◆ Problem description ◆
Report each line in the rows below that contains the string "Find".

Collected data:

* * * * * * *

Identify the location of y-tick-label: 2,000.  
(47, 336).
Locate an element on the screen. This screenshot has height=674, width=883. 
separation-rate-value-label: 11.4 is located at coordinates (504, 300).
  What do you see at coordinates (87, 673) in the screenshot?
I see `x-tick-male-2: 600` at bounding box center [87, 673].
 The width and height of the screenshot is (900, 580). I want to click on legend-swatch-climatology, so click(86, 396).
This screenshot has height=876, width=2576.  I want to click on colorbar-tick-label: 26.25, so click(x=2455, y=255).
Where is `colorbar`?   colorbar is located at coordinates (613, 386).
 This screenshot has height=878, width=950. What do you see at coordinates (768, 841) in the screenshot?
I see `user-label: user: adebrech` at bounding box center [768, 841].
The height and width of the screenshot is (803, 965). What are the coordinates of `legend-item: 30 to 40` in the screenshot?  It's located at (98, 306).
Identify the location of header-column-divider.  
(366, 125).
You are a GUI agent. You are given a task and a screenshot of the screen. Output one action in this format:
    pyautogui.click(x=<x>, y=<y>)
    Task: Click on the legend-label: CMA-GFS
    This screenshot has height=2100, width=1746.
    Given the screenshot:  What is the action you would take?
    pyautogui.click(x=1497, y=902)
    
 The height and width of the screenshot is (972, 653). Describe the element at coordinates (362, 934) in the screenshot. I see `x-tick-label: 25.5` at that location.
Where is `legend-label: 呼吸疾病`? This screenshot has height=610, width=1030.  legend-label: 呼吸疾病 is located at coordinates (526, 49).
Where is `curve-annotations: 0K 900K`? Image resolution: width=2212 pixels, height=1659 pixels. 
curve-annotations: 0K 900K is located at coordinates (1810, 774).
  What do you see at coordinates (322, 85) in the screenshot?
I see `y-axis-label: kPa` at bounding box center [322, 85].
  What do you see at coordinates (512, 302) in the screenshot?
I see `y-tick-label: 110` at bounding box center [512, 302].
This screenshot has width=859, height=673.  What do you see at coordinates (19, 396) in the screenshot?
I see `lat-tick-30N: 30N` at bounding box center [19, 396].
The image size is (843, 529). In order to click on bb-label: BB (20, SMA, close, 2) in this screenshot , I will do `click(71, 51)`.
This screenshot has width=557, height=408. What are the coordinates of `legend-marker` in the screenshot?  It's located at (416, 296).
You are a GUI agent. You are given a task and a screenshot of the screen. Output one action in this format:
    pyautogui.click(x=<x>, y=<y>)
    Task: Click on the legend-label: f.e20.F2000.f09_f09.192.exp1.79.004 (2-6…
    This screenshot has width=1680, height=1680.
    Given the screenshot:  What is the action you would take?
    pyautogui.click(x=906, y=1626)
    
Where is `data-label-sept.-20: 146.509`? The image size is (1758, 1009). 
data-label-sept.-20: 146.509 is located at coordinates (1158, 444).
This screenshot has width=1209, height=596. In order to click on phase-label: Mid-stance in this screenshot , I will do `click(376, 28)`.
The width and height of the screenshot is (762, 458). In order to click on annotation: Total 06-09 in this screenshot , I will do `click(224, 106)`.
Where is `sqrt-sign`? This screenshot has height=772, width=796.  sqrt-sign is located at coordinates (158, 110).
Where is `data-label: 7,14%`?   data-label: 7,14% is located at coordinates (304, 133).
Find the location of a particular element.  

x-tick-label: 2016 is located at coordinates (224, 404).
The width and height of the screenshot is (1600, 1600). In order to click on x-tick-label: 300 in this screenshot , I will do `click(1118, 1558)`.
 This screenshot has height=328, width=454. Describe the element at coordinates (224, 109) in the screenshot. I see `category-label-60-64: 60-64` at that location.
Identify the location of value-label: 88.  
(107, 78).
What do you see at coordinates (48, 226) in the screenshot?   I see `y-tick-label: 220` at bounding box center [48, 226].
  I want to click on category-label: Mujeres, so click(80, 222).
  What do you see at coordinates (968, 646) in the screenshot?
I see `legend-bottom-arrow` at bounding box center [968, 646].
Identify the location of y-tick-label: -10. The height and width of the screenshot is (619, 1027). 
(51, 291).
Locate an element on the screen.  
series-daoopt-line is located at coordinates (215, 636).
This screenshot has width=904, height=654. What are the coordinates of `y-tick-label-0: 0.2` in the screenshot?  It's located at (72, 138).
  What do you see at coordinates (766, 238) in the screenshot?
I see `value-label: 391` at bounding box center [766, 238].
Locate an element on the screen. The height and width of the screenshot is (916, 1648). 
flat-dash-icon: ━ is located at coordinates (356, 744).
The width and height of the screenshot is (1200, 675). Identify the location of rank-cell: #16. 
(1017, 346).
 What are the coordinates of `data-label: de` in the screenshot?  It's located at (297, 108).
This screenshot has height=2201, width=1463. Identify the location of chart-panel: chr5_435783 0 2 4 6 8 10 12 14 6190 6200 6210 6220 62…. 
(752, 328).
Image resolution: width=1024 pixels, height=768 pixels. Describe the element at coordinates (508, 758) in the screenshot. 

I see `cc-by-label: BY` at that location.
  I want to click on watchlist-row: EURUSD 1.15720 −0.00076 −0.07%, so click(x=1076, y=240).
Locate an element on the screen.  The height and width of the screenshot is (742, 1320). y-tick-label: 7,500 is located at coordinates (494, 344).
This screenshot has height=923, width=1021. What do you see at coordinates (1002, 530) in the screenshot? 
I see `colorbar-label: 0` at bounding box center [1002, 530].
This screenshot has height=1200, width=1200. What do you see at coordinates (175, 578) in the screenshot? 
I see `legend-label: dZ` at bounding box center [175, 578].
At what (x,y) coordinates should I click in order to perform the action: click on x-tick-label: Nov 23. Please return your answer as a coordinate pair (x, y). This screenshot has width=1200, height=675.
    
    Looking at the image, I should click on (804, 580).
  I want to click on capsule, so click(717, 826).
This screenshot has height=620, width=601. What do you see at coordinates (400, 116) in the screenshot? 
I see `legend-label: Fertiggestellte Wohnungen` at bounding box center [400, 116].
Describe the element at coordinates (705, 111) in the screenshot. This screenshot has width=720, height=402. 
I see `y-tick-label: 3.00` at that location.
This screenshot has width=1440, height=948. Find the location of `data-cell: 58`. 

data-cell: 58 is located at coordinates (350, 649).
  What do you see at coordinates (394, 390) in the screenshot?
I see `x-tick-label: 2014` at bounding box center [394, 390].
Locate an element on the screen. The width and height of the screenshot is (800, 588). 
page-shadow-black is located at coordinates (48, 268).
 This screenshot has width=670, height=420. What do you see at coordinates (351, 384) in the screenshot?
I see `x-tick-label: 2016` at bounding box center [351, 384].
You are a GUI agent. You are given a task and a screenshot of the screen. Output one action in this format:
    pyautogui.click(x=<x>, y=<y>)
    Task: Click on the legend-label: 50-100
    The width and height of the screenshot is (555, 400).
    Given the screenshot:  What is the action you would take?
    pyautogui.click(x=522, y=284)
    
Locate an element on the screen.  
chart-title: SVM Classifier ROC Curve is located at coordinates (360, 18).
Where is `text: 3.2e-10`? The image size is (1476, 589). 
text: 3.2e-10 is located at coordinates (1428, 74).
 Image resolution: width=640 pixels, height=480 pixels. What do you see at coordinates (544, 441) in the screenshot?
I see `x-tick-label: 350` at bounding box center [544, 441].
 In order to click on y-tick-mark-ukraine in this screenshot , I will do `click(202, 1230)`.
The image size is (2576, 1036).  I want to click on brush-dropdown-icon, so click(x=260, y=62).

* * * * * * *

◆ Response to this exercise ◆
Find the location of a particular element.  
This screenshot has width=1440, height=948. Find the location of `data-cell: 58`. 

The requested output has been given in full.